With apologies to the writer who first used the expression serving as a title to this post. I can’t remember his name, and am in no mood to go searching for it.
To write is to hope. What does that mean? This isn’t a school essay. I’ll let others read whatever they want or need into the expression. At its simplest, for me it means staying alive i.e. refusing to give up no matter what a fuck-up your life may be, at any given moment. Writing is my way to push through the dreck. Life is absurd. May as well avoid the lush violin strains as an accompaniment to that basic fact, especially if the maudlin – an ever-present temptation – happens to give you hives.
In the most practical of terms, yesterday brought me the assurance I’d have money with which to pay my bills not only in Feruary but in March and all the way to August (another six-month contract); the guaranteed three-year contract is indeed guaranteed, meaning it should-may-might kick in next September. When I broke down in her office, my boss told me there was no way she wouldn’t find a way to keep me. So, that part of the equation is as good as it can yield.
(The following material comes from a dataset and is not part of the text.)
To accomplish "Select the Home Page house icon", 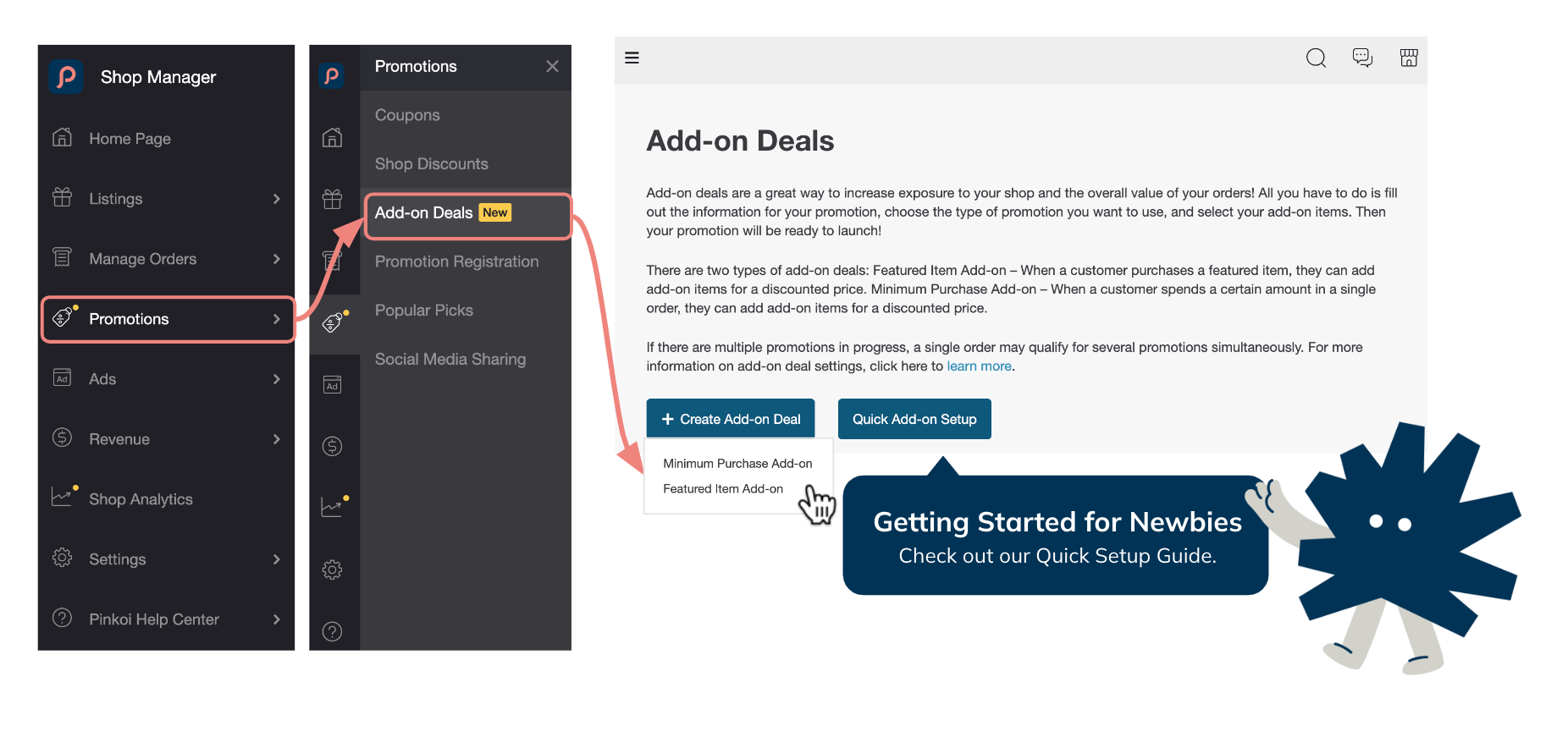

There was also lots of talk about addiction, yesterday at work. Not idle bar-type talk or learned discussions on the whys and the wherefores of. Factual, as non-judgemental as possible and, in some cases, straight-in-your-face talk to a person sitting in the office to whom two or three others are saying: here’s the nature of your problem. We all know it. There’s not a damn thing we can do to help you, if you don’t acknowledge what it’s doing to your chances at a real job, and if you don’t decide to use the help that’s being offered – or find some other help, if that makes more sense to you.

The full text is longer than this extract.